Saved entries
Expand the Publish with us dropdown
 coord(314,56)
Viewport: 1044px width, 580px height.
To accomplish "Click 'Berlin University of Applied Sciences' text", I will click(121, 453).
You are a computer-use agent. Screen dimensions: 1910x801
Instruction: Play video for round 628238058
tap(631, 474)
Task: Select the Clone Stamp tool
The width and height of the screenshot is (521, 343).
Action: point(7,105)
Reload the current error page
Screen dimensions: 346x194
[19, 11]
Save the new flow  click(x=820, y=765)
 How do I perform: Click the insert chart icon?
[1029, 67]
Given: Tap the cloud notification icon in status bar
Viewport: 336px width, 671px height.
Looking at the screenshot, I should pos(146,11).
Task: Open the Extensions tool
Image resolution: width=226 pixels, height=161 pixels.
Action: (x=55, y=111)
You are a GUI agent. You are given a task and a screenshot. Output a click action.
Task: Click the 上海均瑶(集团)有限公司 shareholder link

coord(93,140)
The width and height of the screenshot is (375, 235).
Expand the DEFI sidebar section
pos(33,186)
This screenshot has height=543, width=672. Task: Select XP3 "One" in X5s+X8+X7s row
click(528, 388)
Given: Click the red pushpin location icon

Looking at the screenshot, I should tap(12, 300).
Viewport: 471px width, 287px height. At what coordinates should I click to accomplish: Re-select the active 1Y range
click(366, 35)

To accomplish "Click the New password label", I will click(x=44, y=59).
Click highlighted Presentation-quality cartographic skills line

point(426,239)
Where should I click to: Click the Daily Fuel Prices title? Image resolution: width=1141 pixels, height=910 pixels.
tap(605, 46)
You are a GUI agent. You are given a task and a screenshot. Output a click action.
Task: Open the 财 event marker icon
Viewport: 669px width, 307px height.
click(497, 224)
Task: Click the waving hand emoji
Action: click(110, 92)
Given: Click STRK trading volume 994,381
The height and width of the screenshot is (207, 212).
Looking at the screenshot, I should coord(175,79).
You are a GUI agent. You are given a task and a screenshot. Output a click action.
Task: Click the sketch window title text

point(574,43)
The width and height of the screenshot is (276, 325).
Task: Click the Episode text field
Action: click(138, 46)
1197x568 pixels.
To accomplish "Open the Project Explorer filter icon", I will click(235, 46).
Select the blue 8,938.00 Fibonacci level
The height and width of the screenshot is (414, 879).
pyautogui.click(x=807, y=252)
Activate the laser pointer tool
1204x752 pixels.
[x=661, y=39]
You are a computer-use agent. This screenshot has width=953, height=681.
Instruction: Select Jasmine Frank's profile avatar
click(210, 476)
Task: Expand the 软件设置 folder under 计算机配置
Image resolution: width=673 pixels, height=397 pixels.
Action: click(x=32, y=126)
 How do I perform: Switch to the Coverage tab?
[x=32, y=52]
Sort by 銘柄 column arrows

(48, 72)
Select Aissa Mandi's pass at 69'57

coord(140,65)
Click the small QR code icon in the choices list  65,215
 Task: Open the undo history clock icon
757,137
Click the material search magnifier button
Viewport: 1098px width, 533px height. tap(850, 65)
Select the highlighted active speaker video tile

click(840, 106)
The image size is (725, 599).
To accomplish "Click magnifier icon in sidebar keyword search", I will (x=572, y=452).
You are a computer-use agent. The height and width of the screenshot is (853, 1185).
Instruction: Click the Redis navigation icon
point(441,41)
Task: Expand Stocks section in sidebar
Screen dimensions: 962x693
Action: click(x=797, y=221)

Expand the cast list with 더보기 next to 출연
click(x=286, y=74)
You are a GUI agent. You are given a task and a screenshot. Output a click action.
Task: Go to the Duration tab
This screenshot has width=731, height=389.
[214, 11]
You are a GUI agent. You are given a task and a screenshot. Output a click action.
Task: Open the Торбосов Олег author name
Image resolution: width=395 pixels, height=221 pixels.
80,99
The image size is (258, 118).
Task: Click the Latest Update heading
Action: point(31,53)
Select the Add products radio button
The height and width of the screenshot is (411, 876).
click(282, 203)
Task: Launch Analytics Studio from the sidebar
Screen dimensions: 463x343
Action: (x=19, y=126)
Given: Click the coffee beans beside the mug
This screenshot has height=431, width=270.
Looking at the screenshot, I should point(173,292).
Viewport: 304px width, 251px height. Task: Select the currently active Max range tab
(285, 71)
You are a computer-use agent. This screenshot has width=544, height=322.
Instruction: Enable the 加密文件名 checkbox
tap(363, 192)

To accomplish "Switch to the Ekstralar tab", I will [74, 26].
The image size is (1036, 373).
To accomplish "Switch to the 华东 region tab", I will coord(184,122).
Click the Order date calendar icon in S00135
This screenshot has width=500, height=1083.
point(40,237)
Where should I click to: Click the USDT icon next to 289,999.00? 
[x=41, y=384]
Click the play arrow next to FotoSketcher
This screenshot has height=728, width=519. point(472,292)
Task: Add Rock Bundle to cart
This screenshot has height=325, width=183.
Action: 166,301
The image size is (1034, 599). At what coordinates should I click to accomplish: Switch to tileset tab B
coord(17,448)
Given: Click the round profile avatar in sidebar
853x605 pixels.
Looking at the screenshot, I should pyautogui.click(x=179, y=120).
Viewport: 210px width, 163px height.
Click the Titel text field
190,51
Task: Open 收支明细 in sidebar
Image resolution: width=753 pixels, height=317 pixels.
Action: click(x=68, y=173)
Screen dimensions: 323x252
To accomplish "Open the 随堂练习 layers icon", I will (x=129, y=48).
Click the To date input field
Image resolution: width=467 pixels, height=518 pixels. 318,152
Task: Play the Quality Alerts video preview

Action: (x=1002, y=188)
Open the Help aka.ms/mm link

- [Problem to solve] Repeat all of the data exactly.

- [Exercise result]
Expand the Publish with us dropdown
 coord(314,56)
Viewport: 1044px width, 580px height.
To accomplish "Click 'Berlin University of Applied Sciences' text", I will click(121, 453).
You are a computer-use agent. Screen dimensions: 1910x801
Instruction: Play video for round 628238058
tap(631, 474)
Task: Select the Clone Stamp tool
The width and height of the screenshot is (521, 343).
Action: point(7,105)
Reload the current error page
Screen dimensions: 346x194
[19, 11]
Save the new flow  click(x=820, y=765)
 How do I perform: Click the insert chart icon?
[1029, 67]
Given: Tap the cloud notification icon in status bar
Viewport: 336px width, 671px height.
Looking at the screenshot, I should pos(146,11).
Task: Open the Extensions tool
Image resolution: width=226 pixels, height=161 pixels.
Action: (x=55, y=111)
You are a GUI agent. You are given a task and a screenshot. Output a click action.
Task: Click the 上海均瑶(集团)有限公司 shareholder link

coord(93,140)
The width and height of the screenshot is (375, 235).
Expand the DEFI sidebar section
pos(33,186)
This screenshot has height=543, width=672. Task: Select XP3 "One" in X5s+X8+X7s row
click(528, 388)
Given: Click the red pushpin location icon

Looking at the screenshot, I should tap(12, 300).
Viewport: 471px width, 287px height. At what coordinates should I click to accomplish: Re-select the active 1Y range
click(366, 35)

To accomplish "Click the New password label", I will click(x=44, y=59).
Click highlighted Presentation-quality cartographic skills line

point(426,239)
Where should I click to: Click the Daily Fuel Prices title? Image resolution: width=1141 pixels, height=910 pixels.
tap(605, 46)
You are a GUI agent. You are given a task and a screenshot. Output a click action.
Task: Open the 财 event marker icon
Viewport: 669px width, 307px height.
click(497, 224)
Task: Click the waving hand emoji
Action: click(110, 92)
Given: Click STRK trading volume 994,381
The height and width of the screenshot is (207, 212).
Looking at the screenshot, I should coord(175,79).
You are a GUI agent. You are given a task and a screenshot. Output a click action.
Task: Click the sketch window title text

point(574,43)
The width and height of the screenshot is (276, 325).
Task: Click the Episode text field
Action: click(138, 46)
1197x568 pixels.
To accomplish "Open the Project Explorer filter icon", I will click(235, 46).
Select the blue 8,938.00 Fibonacci level
The height and width of the screenshot is (414, 879).
pyautogui.click(x=807, y=252)
Activate the laser pointer tool
1204x752 pixels.
[x=661, y=39]
You are a computer-use agent. This screenshot has width=953, height=681.
Instruction: Select Jasmine Frank's profile avatar
click(210, 476)
Task: Expand the 软件设置 folder under 计算机配置
Image resolution: width=673 pixels, height=397 pixels.
Action: click(x=32, y=126)
 How do I perform: Switch to the Coverage tab?
[x=32, y=52]
Sort by 銘柄 column arrows

(48, 72)
Select Aissa Mandi's pass at 69'57

coord(140,65)
Click the small QR code icon in the choices list  65,215
 Task: Open the undo history clock icon
757,137
Click the material search magnifier button
Viewport: 1098px width, 533px height. tap(850, 65)
Select the highlighted active speaker video tile

click(840, 106)
The image size is (725, 599).
To accomplish "Click magnifier icon in sidebar keyword search", I will (x=572, y=452).
You are a computer-use agent. The height and width of the screenshot is (853, 1185).
Instruction: Click the Redis navigation icon
point(441,41)
Task: Expand Stocks section in sidebar
Screen dimensions: 962x693
Action: click(x=797, y=221)

Expand the cast list with 더보기 next to 출연
click(x=286, y=74)
You are a GUI agent. You are given a task and a screenshot. Output a click action.
Task: Go to the Duration tab
This screenshot has width=731, height=389.
[214, 11]
You are a GUI agent. You are given a task and a screenshot. Output a click action.
Task: Open the Торбосов Олег author name
Image resolution: width=395 pixels, height=221 pixels.
80,99
The image size is (258, 118).
Task: Click the Latest Update heading
Action: point(31,53)
Select the Add products radio button
The height and width of the screenshot is (411, 876).
click(282, 203)
Task: Launch Analytics Studio from the sidebar
Screen dimensions: 463x343
Action: (x=19, y=126)
Given: Click the coffee beans beside the mug
This screenshot has height=431, width=270.
Looking at the screenshot, I should point(173,292).
Viewport: 304px width, 251px height. Task: Select the currently active Max range tab
(285, 71)
You are a computer-use agent. This screenshot has width=544, height=322.
Instruction: Enable the 加密文件名 checkbox
tap(363, 192)

To accomplish "Switch to the Ekstralar tab", I will [74, 26].
The image size is (1036, 373).
To accomplish "Switch to the 华东 region tab", I will coord(184,122).
Click the Order date calendar icon in S00135
This screenshot has width=500, height=1083.
point(40,237)
Where should I click to: Click the USDT icon next to 289,999.00? 
[x=41, y=384]
Click the play arrow next to FotoSketcher
This screenshot has height=728, width=519. point(472,292)
Task: Add Rock Bundle to cart
This screenshot has height=325, width=183.
Action: 166,301
The image size is (1034, 599). At what coordinates should I click to accomplish: Switch to tileset tab B
coord(17,448)
Given: Click the round profile avatar in sidebar
853x605 pixels.
Looking at the screenshot, I should pyautogui.click(x=179, y=120).
Viewport: 210px width, 163px height.
Click the Titel text field
190,51
Task: Open 收支明细 in sidebar
Image resolution: width=753 pixels, height=317 pixels.
Action: click(x=68, y=173)
Screen dimensions: 323x252
To accomplish "Open the 随堂练习 layers icon", I will (x=129, y=48).
Click the To date input field
Image resolution: width=467 pixels, height=518 pixels. 318,152
Task: Play the Quality Alerts video preview

Action: (x=1002, y=188)
Open the Help aka.ms/mm link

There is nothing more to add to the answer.